**Dataset extract**

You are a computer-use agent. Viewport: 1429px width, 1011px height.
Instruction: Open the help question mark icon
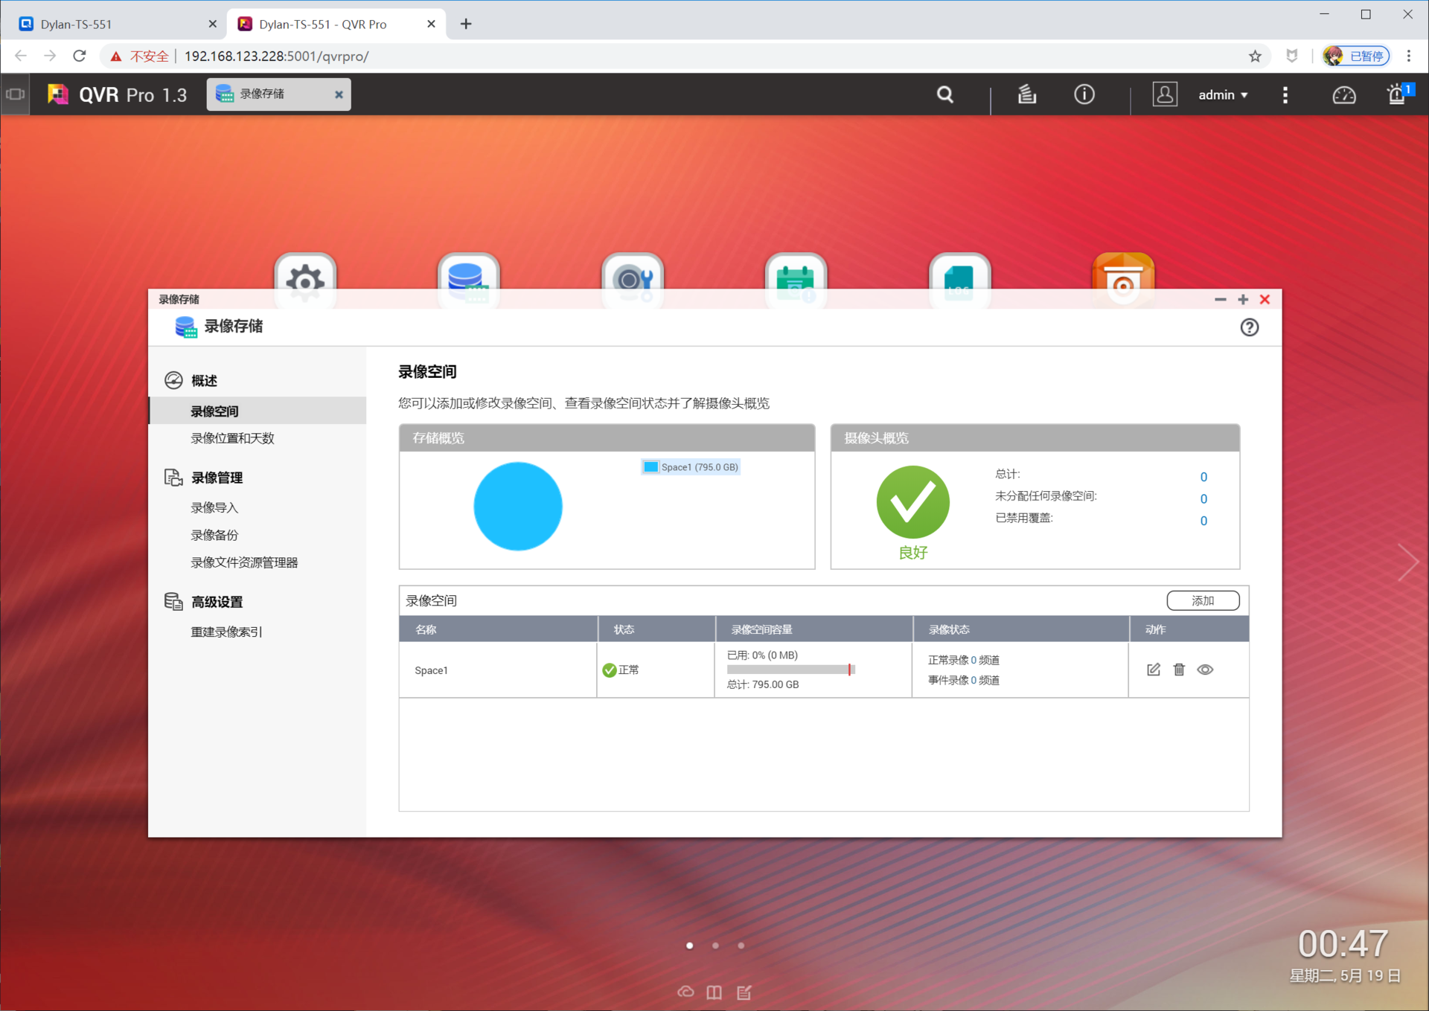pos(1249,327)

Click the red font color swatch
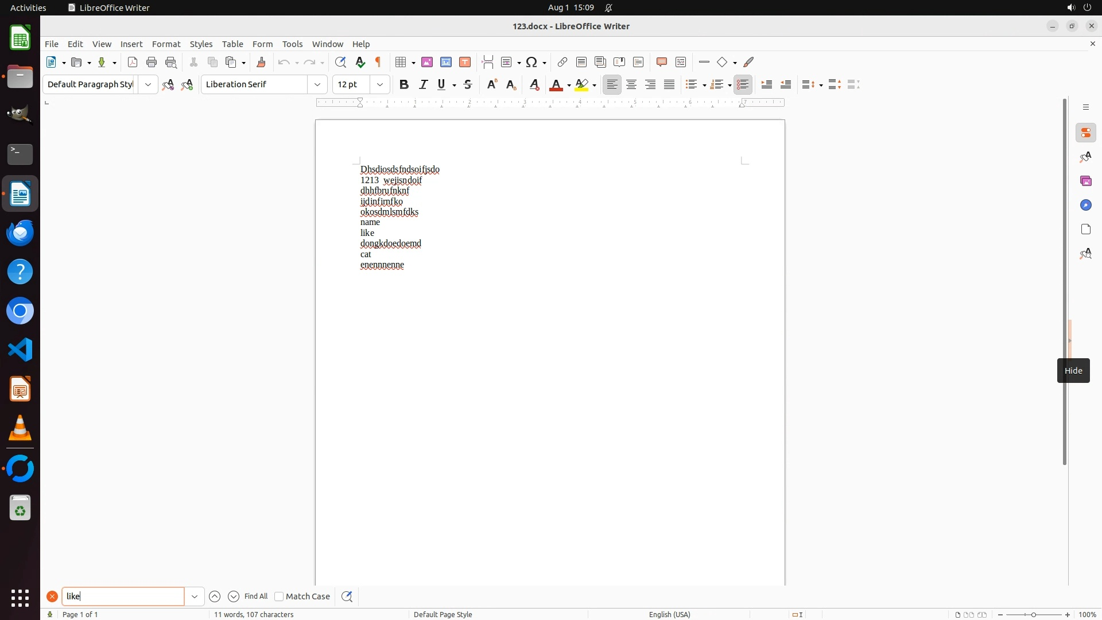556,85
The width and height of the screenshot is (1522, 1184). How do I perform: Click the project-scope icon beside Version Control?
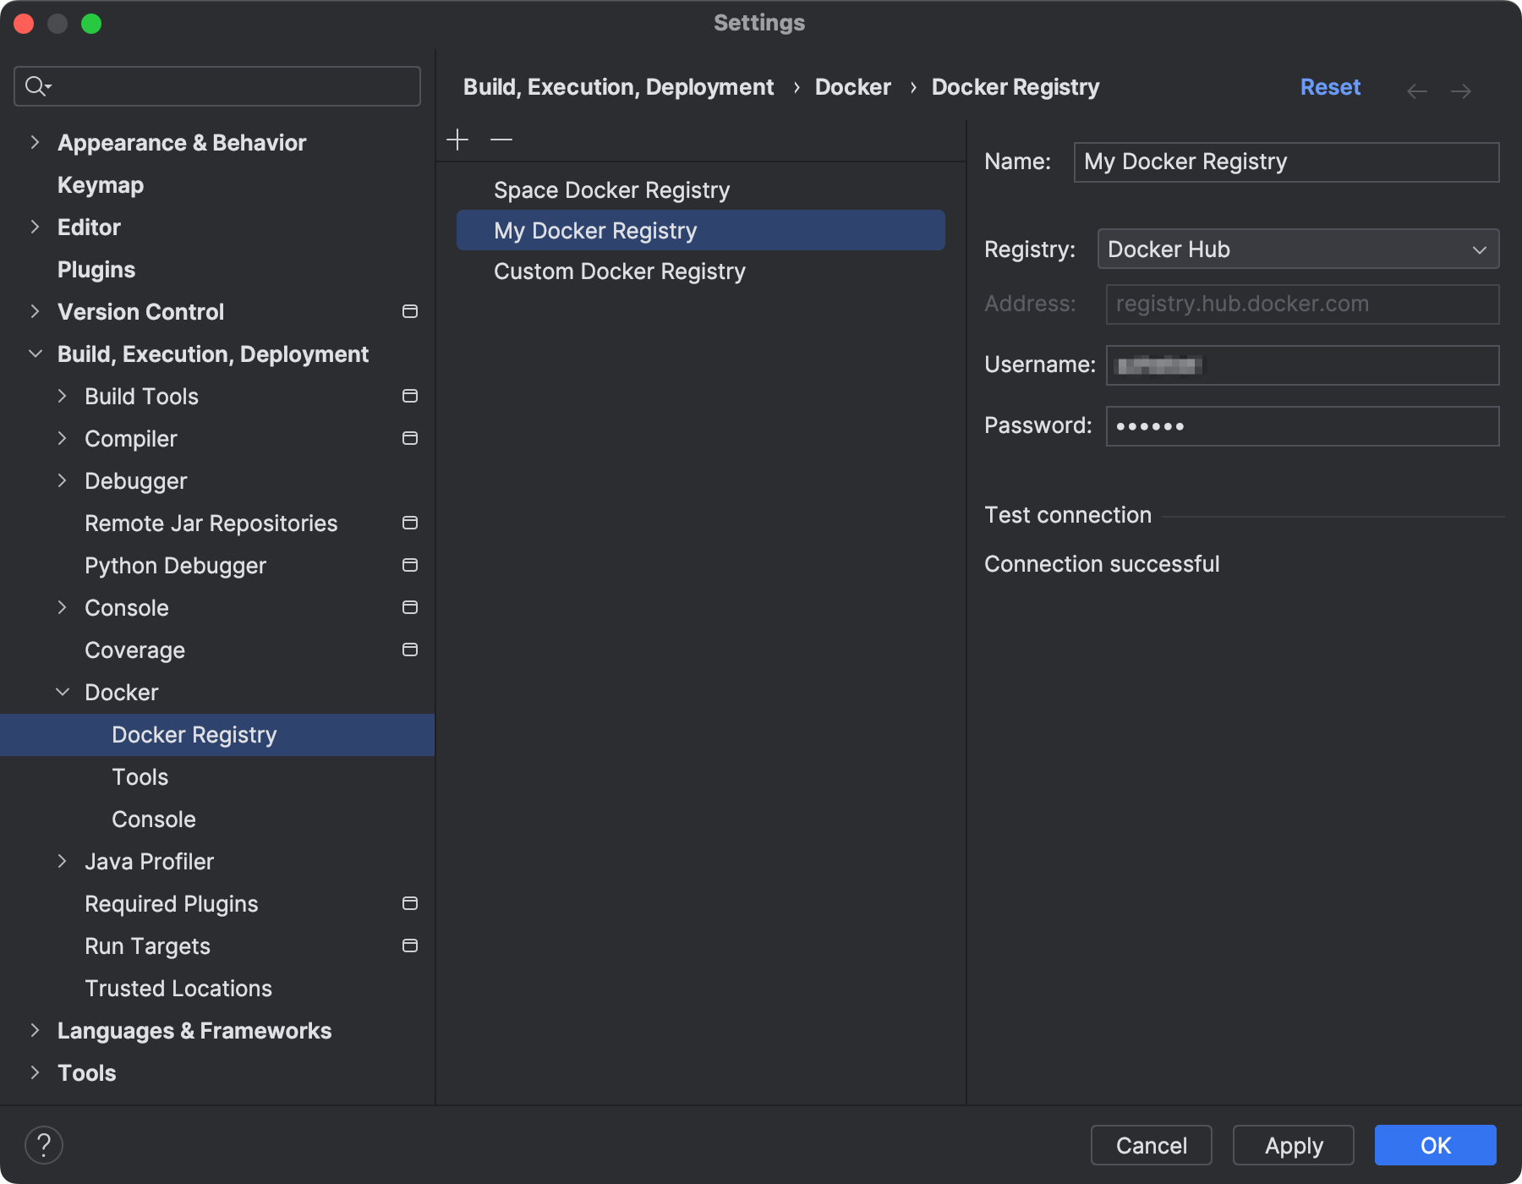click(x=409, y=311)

**Task to carry out**
The records above should be copied word for word, with the pictures left out.

**Response for this exercise**
You are a computer-use agent. Viewport: 1429px width, 1011px height.
Instruction: Open the help question mark icon
pos(1249,327)

Click the red font color swatch
556,85
The width and height of the screenshot is (1522, 1184). How do I perform: Click the project-scope icon beside Version Control?
click(x=409, y=311)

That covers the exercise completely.